What you are asked to do: Apart from the images, the records below need to be copied exactly.

Records to process:
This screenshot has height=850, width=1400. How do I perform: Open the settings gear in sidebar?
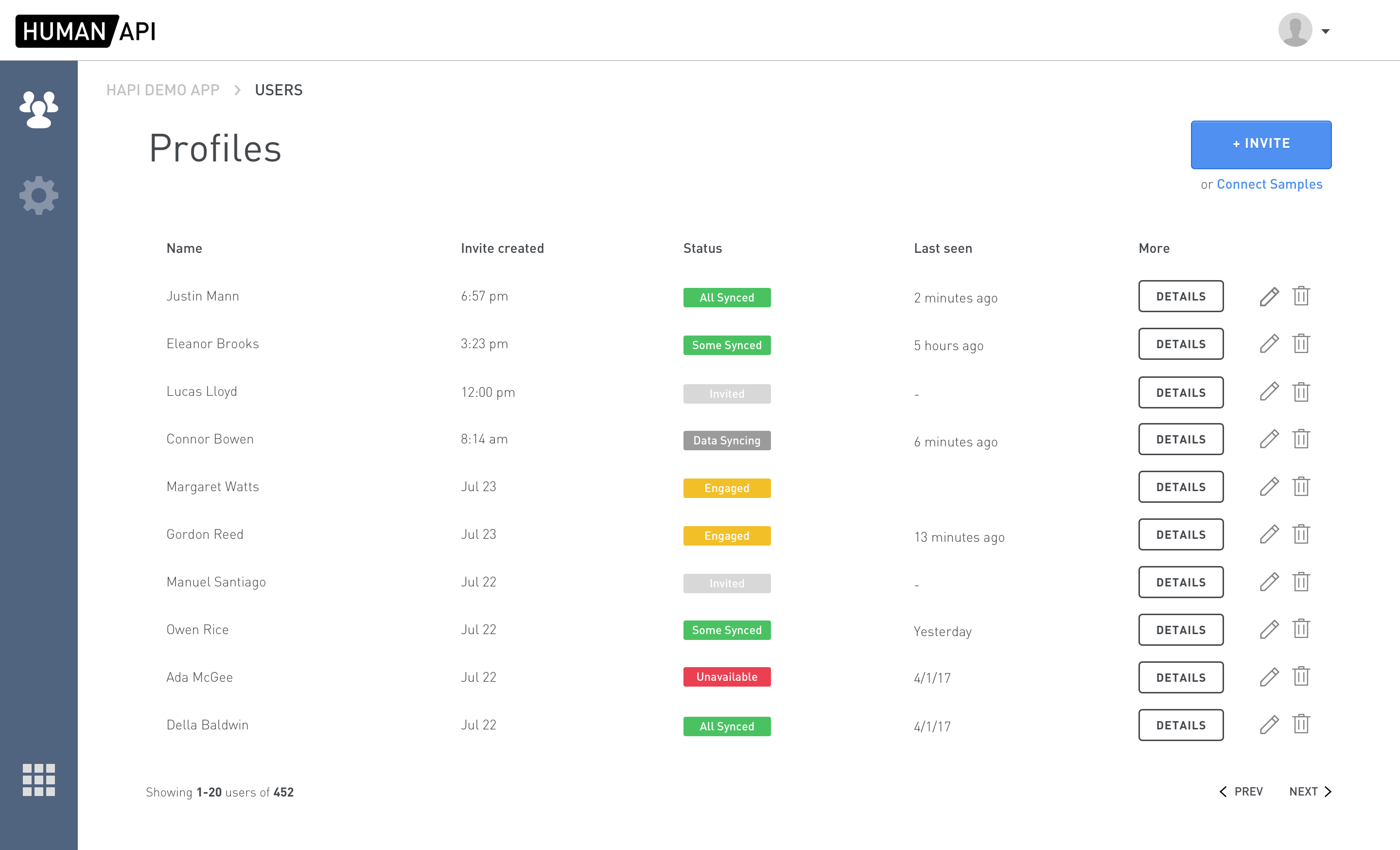tap(38, 195)
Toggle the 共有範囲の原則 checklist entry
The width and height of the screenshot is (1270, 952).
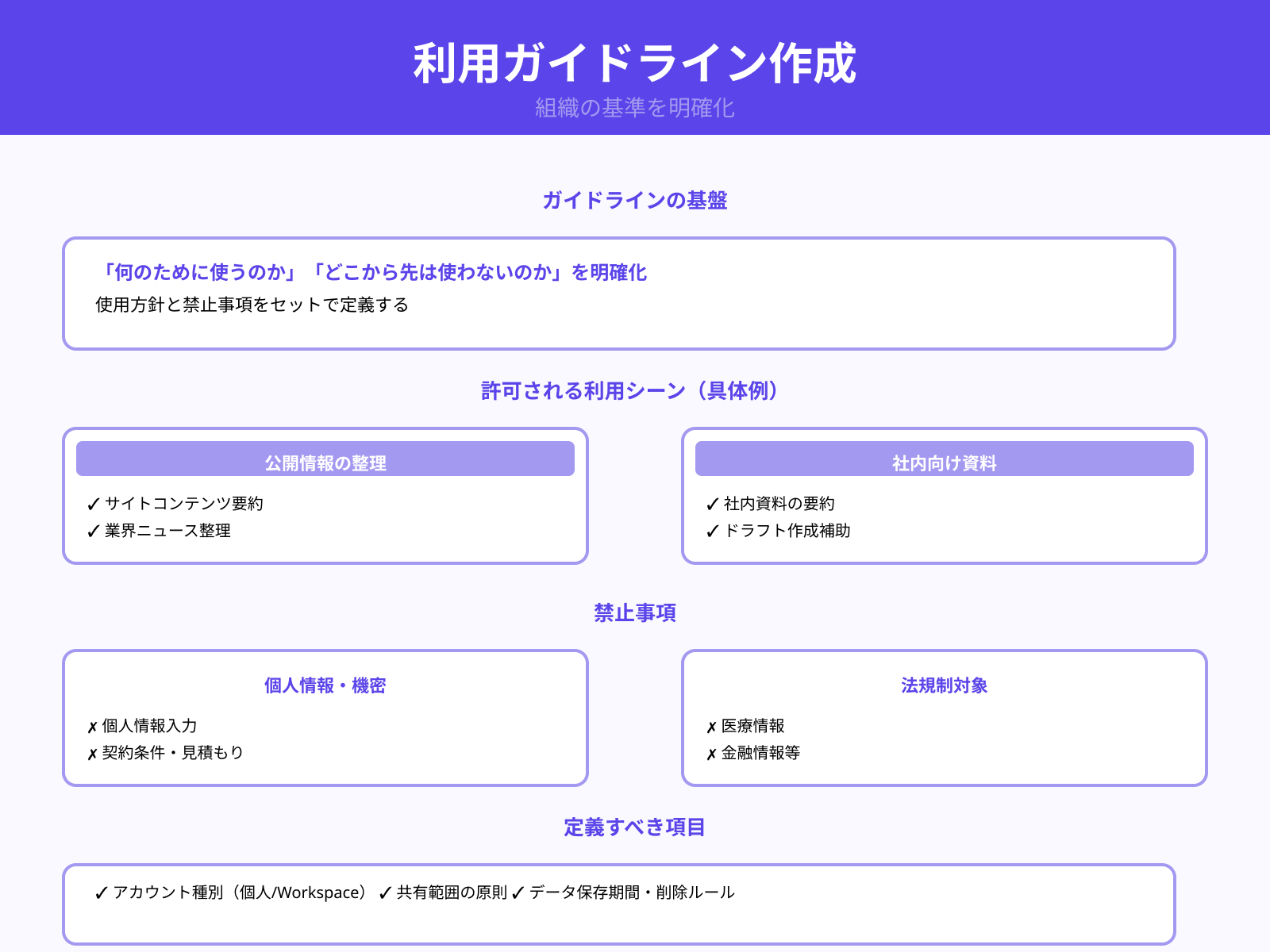[444, 892]
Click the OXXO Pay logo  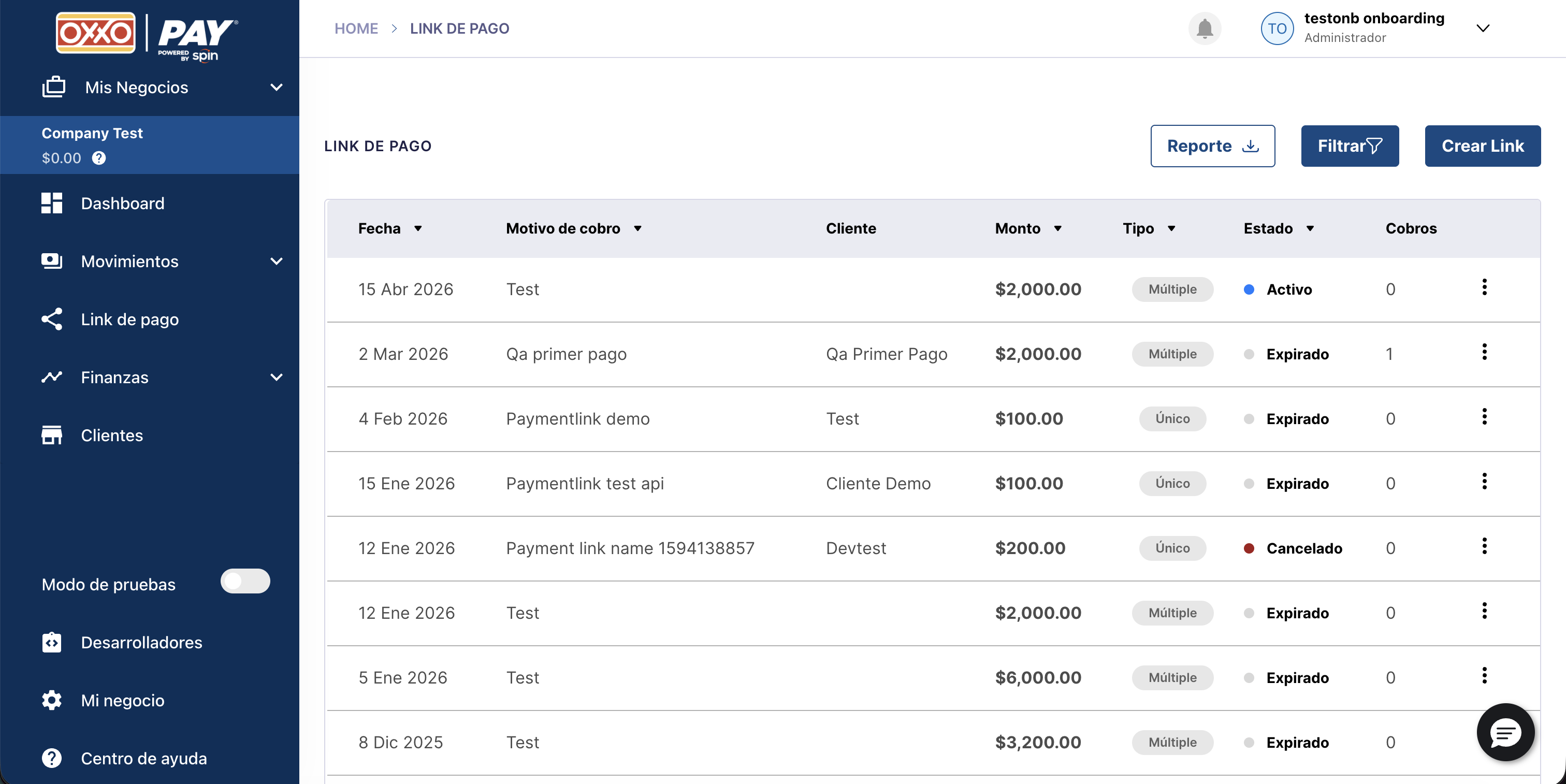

Answer area:
This screenshot has height=850, width=1400. How do I perform: Open the settings gear in sidebar?
tap(38, 195)
Toggle the 共有範囲の原則 checklist entry
The width and height of the screenshot is (1270, 952).
[444, 892]
Click the OXXO Pay logo  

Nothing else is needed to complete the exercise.